We all behave differently depending on the situation

QuietQuiet: the Power of Introverts in a World that Can’t Stop Talking
by Susan Cain

I had been looking forward to this book for a long time. I watched and enjoyed Cain’s TED talk about introversion and I have seen many positive reviews. Perhaps I had overhyped the book to myself, but in the end I was disappointed – I felt the book was trying to be too many things and didn’t quite hit the mark.

As the title suggests, this book is about people who are quiet, or introverted. An author’s note acknowledges that Cain has followed the popular conception of introversion as an all-encompassing label for quiet people, rather than using one of the various scientific descriptions. (Personally I think that information would have been useful in the main text.)

“We all behave differently depending on the situation. But if we’re capable of such flexibility, does it even make sense to chart the differences between introverts and extroverts? Is the very notion of introversion-extroversion too pat a dichotomy…Aren’t we all a little of both?”

The book runs through the faces of introversion from psychology, sociology and medicine/biology to self-help, careers guidance and parenting advice. Some of these faces were more interesting to me than others (read: I dislike self-help) but it did feel like the net was thrown a little too wide, meaning each subtopic was only briefly dealt with, when often I would have liked more detail.

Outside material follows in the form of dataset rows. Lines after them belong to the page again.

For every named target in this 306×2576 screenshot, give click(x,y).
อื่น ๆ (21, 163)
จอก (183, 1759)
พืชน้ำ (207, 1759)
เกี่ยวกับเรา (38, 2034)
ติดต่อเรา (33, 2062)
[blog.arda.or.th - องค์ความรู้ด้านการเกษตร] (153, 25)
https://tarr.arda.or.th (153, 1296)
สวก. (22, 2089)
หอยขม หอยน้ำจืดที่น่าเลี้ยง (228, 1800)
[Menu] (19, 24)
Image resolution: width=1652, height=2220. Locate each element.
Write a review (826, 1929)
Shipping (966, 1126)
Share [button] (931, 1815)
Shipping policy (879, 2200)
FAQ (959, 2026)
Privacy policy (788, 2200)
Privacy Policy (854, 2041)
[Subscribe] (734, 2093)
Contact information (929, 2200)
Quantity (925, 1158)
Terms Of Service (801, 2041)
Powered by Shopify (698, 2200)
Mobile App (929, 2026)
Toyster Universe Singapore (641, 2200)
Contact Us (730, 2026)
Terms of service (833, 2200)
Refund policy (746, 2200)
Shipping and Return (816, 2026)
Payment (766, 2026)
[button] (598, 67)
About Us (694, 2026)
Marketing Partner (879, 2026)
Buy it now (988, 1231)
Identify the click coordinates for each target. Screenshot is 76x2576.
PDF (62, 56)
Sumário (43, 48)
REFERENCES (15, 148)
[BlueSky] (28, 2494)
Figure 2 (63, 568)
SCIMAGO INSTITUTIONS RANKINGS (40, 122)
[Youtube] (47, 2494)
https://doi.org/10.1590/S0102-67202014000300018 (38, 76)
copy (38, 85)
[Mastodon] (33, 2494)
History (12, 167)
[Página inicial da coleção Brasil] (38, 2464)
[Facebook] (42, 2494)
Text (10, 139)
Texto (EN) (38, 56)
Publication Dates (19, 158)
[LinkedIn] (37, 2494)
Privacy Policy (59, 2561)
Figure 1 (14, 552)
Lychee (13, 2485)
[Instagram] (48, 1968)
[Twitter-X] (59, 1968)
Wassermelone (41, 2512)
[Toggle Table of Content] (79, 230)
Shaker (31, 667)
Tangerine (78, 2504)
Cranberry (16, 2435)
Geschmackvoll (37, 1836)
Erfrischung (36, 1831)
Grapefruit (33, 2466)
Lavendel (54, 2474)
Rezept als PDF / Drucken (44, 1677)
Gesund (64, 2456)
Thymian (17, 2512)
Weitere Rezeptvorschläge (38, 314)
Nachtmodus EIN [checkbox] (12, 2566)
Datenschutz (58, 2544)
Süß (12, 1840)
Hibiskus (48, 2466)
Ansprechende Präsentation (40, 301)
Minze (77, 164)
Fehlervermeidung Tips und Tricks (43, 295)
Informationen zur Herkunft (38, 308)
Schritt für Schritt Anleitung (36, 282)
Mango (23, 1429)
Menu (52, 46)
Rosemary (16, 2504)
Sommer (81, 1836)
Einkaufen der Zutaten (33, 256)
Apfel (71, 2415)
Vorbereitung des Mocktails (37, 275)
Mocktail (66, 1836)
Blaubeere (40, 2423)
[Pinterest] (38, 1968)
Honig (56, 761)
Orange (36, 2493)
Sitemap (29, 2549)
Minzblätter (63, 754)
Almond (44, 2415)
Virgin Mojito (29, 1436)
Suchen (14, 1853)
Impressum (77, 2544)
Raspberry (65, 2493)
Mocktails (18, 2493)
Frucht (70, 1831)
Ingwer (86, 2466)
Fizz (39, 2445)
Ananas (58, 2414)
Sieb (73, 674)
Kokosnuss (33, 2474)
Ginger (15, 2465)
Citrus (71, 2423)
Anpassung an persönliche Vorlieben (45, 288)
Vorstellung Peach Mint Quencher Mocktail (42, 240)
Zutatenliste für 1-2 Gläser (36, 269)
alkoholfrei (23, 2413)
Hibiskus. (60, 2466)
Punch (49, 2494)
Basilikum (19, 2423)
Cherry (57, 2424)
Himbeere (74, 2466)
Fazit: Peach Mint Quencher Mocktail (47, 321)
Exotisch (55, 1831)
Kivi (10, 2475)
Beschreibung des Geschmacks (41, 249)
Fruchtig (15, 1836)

Between the broader topics is a series of case studies that Cain herself has compiled from visits and interviews.

Cain grounds every claim in scientific studies and I was fascinated to learn the various ways in which we have begun to understand what exactly introversion is, how nature and nurture interact to create it and how some cultures have a leaning towards introvert or extrovert deeply embedded. However, I felt that she wasn’t really interested in the science and so skimmed past the bits that I most wanted to hear more of.

“After all these years of evidence that conventional brainstorming groups don’t work, they remain as popular as ever. Participants in brainstorming sessions usually believe that their group performed much better than it actually did, which points to a valuable reason for their continued popularity – group brainstorming makes people feel attached. A worthy goal, so long as we understand that social glue, as opposed to creativity, is the principal benefit.”

Where Cain’s writing works well is in discussing business/management (her own speciality) and her investigations/case studies, partly because she chose some really interesting paths to follow. She visits Harvard Business School, a massive Californian evangelical church organisation and a self-confidence guru who runs hugely successful – and expensive – seminars. The Harvard visit I actually found depressing because the school’s leaders seem to fundamentally misunderstand the world and demand extroversion from their students, refusing to acknowledge decades of evidence that introverts can also make great leaders.

There is a huge US bias to this book. Its very thesis – summed up by the subtitle – is based on US culture in corporations and increasingly also schools being heavily biased towards extroversion. From how kids are taught to how offices are laid out, Cain’s argument is that the US does not acknowledge the value that introverts bring and that society in general is missing out on a lot of great stuff that way. Which, as an introvert, is reassuring and even empowering to hear, but the rest of the world isn’t the US and the problems we face are not all the same.

“We perceive talkers as smarter than quiet types – even though grade-point averages and SAT and intelligence test scores reveal this perception to be inaccurate…We also see talkers as leaders. The more a person talks, the more other group members direct their attention to him, which means that he becomes increasingly powerful as the meeting goes on.”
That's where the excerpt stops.